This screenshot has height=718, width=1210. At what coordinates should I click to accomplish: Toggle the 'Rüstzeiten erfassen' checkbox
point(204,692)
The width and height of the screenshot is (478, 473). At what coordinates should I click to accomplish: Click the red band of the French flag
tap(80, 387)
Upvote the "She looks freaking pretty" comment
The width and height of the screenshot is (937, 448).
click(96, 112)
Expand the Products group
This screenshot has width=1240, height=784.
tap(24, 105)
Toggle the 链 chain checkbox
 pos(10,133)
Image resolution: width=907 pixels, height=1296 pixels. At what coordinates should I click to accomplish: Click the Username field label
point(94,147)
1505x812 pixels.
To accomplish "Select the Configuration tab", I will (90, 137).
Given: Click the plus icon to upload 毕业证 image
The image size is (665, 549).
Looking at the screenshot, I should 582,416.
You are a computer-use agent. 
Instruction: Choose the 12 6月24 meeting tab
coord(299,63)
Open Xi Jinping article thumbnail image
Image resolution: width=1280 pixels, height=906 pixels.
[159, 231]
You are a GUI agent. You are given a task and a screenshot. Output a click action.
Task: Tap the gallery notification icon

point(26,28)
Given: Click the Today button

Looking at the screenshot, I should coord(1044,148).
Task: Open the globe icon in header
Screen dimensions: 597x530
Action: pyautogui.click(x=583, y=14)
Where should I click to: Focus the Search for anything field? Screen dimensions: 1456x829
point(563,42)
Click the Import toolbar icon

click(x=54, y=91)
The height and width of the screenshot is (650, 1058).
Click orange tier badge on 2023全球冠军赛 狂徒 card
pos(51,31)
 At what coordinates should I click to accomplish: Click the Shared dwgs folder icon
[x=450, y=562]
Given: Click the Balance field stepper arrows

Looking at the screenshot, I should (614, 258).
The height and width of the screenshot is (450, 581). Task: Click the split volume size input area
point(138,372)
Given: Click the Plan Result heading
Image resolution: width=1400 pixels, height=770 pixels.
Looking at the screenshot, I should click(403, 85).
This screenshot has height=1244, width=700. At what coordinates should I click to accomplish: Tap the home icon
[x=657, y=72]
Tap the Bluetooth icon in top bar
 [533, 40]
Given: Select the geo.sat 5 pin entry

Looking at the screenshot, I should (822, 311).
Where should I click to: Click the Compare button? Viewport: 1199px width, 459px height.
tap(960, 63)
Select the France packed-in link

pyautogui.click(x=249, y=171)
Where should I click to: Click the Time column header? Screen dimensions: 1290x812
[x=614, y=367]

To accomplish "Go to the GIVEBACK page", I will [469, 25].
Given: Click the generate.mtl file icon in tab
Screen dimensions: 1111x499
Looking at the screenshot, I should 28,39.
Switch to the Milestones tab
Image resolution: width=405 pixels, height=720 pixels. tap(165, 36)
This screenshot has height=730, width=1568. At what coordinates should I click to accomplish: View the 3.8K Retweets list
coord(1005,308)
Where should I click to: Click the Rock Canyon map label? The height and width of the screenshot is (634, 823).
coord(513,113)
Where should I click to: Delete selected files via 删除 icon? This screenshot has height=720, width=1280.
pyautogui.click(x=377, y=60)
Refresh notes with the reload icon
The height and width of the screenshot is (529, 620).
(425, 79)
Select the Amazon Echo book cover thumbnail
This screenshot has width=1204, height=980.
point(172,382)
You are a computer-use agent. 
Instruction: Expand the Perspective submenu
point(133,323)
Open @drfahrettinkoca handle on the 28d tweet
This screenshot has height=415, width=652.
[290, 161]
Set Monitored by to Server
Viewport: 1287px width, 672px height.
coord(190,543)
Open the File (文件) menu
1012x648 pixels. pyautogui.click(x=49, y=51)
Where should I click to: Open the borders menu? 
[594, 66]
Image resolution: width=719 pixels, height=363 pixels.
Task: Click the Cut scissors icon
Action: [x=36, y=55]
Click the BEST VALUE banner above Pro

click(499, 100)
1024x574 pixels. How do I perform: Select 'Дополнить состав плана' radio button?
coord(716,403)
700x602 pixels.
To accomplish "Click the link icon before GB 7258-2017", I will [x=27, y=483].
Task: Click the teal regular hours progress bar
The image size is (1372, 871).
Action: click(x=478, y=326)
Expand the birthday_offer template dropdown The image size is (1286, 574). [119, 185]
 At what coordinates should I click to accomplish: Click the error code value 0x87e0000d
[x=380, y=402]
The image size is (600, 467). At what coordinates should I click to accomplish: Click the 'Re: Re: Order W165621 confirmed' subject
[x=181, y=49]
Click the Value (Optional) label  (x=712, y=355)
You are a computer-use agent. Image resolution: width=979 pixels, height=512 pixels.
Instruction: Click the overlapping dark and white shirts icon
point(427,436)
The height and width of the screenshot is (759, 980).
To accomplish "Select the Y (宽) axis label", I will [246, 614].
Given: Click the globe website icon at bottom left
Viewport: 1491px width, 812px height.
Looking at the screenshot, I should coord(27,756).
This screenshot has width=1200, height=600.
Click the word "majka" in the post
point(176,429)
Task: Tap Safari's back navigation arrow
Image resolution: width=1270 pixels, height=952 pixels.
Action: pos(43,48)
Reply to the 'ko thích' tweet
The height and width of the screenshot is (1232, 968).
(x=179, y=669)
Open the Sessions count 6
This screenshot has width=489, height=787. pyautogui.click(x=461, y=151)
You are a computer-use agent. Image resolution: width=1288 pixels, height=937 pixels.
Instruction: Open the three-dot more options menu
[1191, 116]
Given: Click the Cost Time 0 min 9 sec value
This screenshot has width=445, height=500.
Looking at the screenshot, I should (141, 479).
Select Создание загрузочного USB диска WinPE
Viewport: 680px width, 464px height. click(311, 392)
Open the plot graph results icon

----

◆ Instructions to follow
When you transcribe the records above, keep every line exactly the same.

◆ Solution for this exercise
This screenshot has height=718, width=1210. At what coordinates should I click to accomplish: Toggle the 'Rüstzeiten erfassen' checkbox
point(204,692)
The width and height of the screenshot is (478, 473). At what coordinates should I click to accomplish: Click the red band of the French flag
tap(80, 387)
Upvote the "She looks freaking pretty" comment
The width and height of the screenshot is (937, 448).
click(96, 112)
Expand the Products group
This screenshot has width=1240, height=784.
tap(24, 105)
Toggle the 链 chain checkbox
 pos(10,133)
Image resolution: width=907 pixels, height=1296 pixels. At what coordinates should I click to accomplish: Click the Username field label
point(94,147)
1505x812 pixels.
To accomplish "Select the Configuration tab", I will (90, 137).
Given: Click the plus icon to upload 毕业证 image
The image size is (665, 549).
Looking at the screenshot, I should 582,416.
You are a computer-use agent. 
Instruction: Choose the 12 6月24 meeting tab
coord(299,63)
Open Xi Jinping article thumbnail image
Image resolution: width=1280 pixels, height=906 pixels.
[159, 231]
You are a GUI agent. You are given a task and a screenshot. Output a click action.
Task: Tap the gallery notification icon

point(26,28)
Given: Click the Today button

Looking at the screenshot, I should coord(1044,148).
Task: Open the globe icon in header
Screen dimensions: 597x530
Action: pyautogui.click(x=583, y=14)
Where should I click to: Focus the Search for anything field? Screen dimensions: 1456x829
point(563,42)
Click the Import toolbar icon

click(x=54, y=91)
The height and width of the screenshot is (650, 1058).
Click orange tier badge on 2023全球冠军赛 狂徒 card
pos(51,31)
 At what coordinates should I click to accomplish: Click the Shared dwgs folder icon
[x=450, y=562]
Given: Click the Balance field stepper arrows

Looking at the screenshot, I should (614, 258).
The height and width of the screenshot is (450, 581). Task: Click the split volume size input area
point(138,372)
Given: Click the Plan Result heading
Image resolution: width=1400 pixels, height=770 pixels.
Looking at the screenshot, I should click(403, 85).
This screenshot has height=1244, width=700. At what coordinates should I click to accomplish: Tap the home icon
[x=657, y=72]
Tap the Bluetooth icon in top bar
 [533, 40]
Given: Select the geo.sat 5 pin entry

Looking at the screenshot, I should (822, 311).
Where should I click to: Click the Compare button? Viewport: 1199px width, 459px height.
tap(960, 63)
Select the France packed-in link

pyautogui.click(x=249, y=171)
Where should I click to: Click the Time column header? Screen dimensions: 1290x812
[x=614, y=367]

To accomplish "Go to the GIVEBACK page", I will [469, 25].
Given: Click the generate.mtl file icon in tab
Screen dimensions: 1111x499
Looking at the screenshot, I should 28,39.
Switch to the Milestones tab
Image resolution: width=405 pixels, height=720 pixels. tap(165, 36)
This screenshot has height=730, width=1568. At what coordinates should I click to accomplish: View the 3.8K Retweets list
coord(1005,308)
Where should I click to: Click the Rock Canyon map label? The height and width of the screenshot is (634, 823).
coord(513,113)
Where should I click to: Delete selected files via 删除 icon? This screenshot has height=720, width=1280.
pyautogui.click(x=377, y=60)
Refresh notes with the reload icon
The height and width of the screenshot is (529, 620).
(425, 79)
Select the Amazon Echo book cover thumbnail
This screenshot has width=1204, height=980.
point(172,382)
You are a computer-use agent. 
Instruction: Expand the Perspective submenu
point(133,323)
Open @drfahrettinkoca handle on the 28d tweet
This screenshot has height=415, width=652.
[290, 161]
Set Monitored by to Server
Viewport: 1287px width, 672px height.
coord(190,543)
Open the File (文件) menu
1012x648 pixels. pyautogui.click(x=49, y=51)
Where should I click to: Open the borders menu? 
[594, 66]
Image resolution: width=719 pixels, height=363 pixels.
Task: Click the Cut scissors icon
Action: [x=36, y=55]
Click the BEST VALUE banner above Pro

click(499, 100)
1024x574 pixels. How do I perform: Select 'Дополнить состав плана' radio button?
coord(716,403)
700x602 pixels.
To accomplish "Click the link icon before GB 7258-2017", I will [x=27, y=483].
Task: Click the teal regular hours progress bar
The image size is (1372, 871).
Action: click(x=478, y=326)
Expand the birthday_offer template dropdown The image size is (1286, 574). [119, 185]
 At what coordinates should I click to accomplish: Click the error code value 0x87e0000d
[x=380, y=402]
The image size is (600, 467). At what coordinates should I click to accomplish: Click the 'Re: Re: Order W165621 confirmed' subject
[x=181, y=49]
Click the Value (Optional) label  (x=712, y=355)
You are a computer-use agent. Image resolution: width=979 pixels, height=512 pixels.
Instruction: Click the overlapping dark and white shirts icon
point(427,436)
The height and width of the screenshot is (759, 980).
To accomplish "Select the Y (宽) axis label", I will [246, 614].
Given: Click the globe website icon at bottom left
Viewport: 1491px width, 812px height.
Looking at the screenshot, I should coord(27,756).
This screenshot has width=1200, height=600.
Click the word "majka" in the post
point(176,429)
Task: Tap Safari's back navigation arrow
Image resolution: width=1270 pixels, height=952 pixels.
Action: pos(43,48)
Reply to the 'ko thích' tweet
The height and width of the screenshot is (1232, 968).
(x=179, y=669)
Open the Sessions count 6
This screenshot has width=489, height=787. pyautogui.click(x=461, y=151)
You are a computer-use agent. Image resolution: width=1288 pixels, height=937 pixels.
Instruction: Open the three-dot more options menu
[1191, 116]
Given: Click the Cost Time 0 min 9 sec value
This screenshot has width=445, height=500.
Looking at the screenshot, I should (141, 479).
Select Создание загрузочного USB диска WinPE
Viewport: 680px width, 464px height. click(311, 392)
Open the plot graph results icon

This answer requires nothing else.